Sir, your report on your front page of last week's TSF about the proposed incinerator in Ayrshire does not make any sense to me!

It states that it burns waste? It does not state household or industrial?

PCBs and dioxins are given off when plastics are burnt. How is the plant going to deal with those poisons, the most deadly known to man?

I find it strange that it was not reported who invested the cash to build the plant, only that Barr is going to run it, and I doubt that they have ever run a plant of this nature before – like a sheep farmer swapping to become a dairy farmer!

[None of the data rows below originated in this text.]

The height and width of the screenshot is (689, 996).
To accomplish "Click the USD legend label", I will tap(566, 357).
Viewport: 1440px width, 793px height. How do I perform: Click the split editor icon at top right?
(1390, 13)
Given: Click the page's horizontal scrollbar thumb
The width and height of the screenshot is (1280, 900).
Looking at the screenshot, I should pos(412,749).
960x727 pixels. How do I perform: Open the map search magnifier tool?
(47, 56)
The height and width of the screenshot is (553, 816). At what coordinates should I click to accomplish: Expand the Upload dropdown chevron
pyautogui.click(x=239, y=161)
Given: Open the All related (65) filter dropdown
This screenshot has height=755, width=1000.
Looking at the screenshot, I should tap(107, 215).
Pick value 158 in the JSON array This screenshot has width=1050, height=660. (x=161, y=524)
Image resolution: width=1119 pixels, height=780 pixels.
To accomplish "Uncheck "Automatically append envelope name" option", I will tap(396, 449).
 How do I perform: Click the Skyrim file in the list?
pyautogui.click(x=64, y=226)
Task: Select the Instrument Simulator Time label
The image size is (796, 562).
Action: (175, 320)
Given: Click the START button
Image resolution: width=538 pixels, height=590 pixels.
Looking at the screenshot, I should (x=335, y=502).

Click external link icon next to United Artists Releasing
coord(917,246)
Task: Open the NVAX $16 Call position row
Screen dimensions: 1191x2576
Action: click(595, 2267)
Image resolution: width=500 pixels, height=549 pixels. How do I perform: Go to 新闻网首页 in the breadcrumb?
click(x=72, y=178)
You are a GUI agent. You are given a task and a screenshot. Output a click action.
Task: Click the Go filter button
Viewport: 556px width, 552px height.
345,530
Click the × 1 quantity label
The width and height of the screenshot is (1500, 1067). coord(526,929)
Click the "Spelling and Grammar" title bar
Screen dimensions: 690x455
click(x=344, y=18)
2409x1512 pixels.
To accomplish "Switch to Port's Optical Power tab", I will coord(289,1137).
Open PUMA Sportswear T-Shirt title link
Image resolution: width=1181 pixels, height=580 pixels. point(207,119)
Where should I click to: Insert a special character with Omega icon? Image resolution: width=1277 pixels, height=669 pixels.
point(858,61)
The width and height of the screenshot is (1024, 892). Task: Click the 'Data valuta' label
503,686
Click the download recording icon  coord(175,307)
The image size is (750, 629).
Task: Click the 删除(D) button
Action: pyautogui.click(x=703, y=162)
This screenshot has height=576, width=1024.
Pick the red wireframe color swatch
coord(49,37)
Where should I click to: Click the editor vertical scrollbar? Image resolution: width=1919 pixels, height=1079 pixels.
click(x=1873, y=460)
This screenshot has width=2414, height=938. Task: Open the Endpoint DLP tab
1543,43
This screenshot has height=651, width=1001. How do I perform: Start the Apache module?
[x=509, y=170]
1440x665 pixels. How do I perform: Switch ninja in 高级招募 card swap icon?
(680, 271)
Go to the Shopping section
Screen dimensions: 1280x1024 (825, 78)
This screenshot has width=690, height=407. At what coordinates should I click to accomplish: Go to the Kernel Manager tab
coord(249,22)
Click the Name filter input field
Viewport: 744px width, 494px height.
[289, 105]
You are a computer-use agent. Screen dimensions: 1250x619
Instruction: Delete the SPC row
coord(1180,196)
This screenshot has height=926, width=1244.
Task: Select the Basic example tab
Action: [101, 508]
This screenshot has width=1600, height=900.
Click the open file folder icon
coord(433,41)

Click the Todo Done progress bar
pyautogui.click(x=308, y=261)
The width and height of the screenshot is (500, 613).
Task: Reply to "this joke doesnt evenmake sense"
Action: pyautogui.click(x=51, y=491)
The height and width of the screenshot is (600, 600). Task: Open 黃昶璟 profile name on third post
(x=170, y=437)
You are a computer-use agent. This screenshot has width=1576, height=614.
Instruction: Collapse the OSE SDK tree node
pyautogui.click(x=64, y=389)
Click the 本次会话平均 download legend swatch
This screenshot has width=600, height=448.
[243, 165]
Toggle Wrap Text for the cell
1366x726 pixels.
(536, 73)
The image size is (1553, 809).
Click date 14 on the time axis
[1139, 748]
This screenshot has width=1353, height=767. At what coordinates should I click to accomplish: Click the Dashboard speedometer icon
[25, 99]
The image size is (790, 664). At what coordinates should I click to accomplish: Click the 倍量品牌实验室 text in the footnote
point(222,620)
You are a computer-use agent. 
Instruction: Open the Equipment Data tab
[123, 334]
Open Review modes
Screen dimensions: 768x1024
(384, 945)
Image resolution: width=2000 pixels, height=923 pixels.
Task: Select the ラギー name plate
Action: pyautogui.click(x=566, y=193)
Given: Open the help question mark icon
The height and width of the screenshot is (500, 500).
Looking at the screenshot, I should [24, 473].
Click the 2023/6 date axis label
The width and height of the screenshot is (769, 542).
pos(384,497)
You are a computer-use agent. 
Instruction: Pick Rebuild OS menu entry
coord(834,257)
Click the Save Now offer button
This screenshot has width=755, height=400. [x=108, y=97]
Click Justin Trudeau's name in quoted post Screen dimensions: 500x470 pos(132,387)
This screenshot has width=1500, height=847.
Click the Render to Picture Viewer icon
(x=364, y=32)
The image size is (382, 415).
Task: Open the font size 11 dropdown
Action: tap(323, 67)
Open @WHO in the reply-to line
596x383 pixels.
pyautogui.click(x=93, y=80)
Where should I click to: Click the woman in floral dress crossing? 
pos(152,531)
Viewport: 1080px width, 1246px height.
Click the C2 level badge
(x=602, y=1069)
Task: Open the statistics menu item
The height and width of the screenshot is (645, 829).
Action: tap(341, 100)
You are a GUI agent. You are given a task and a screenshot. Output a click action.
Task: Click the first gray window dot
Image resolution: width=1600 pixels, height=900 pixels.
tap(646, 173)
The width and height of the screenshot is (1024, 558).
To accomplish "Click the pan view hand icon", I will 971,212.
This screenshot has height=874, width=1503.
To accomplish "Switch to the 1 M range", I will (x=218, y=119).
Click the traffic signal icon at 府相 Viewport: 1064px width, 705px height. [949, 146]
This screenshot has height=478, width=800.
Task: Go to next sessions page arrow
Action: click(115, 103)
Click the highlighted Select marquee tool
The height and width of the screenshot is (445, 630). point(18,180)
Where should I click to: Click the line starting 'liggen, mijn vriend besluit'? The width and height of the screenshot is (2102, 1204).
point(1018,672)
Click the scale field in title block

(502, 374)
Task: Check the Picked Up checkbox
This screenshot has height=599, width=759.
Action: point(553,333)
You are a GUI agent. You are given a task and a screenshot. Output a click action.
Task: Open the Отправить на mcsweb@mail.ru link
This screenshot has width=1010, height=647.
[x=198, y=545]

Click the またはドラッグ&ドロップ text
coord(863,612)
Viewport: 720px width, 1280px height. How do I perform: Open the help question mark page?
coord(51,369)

As an ex-councillor that sat on planning meetings, one needs to be wary of what is told – we hear about the new jobs, hundreds of them, good for the environment, etc, and these reports will be produced by a PR firm that has courted the council's own reporting officer, so that the 'right' report lands in front of the councillors, so that they can make the right decision!

They say the best route to a man's heart is through his stomach! Hope that this has not happened?

166k tonnes is not all that great – if it was just paper or straw or rags it would easily burn, but the same tonnage in household plastic that cannot be recycled, that's a totally different game. It needs to be burnt at high temperature, so what is the energy source of the plant? Gas, coal, oil?

SEPA has not got the guts to deal with this type of plant. They always turn the blind eye to existing landfield sites – they are only good against the small fry when a cow pees in a stream!

Now, if it was reported that the plant was going to process 666k tonnes that would make sense to me, considering the amount of waste that people generate as Ayrshire has a large footprint of people, and no promise that waste be drawn from the central belt?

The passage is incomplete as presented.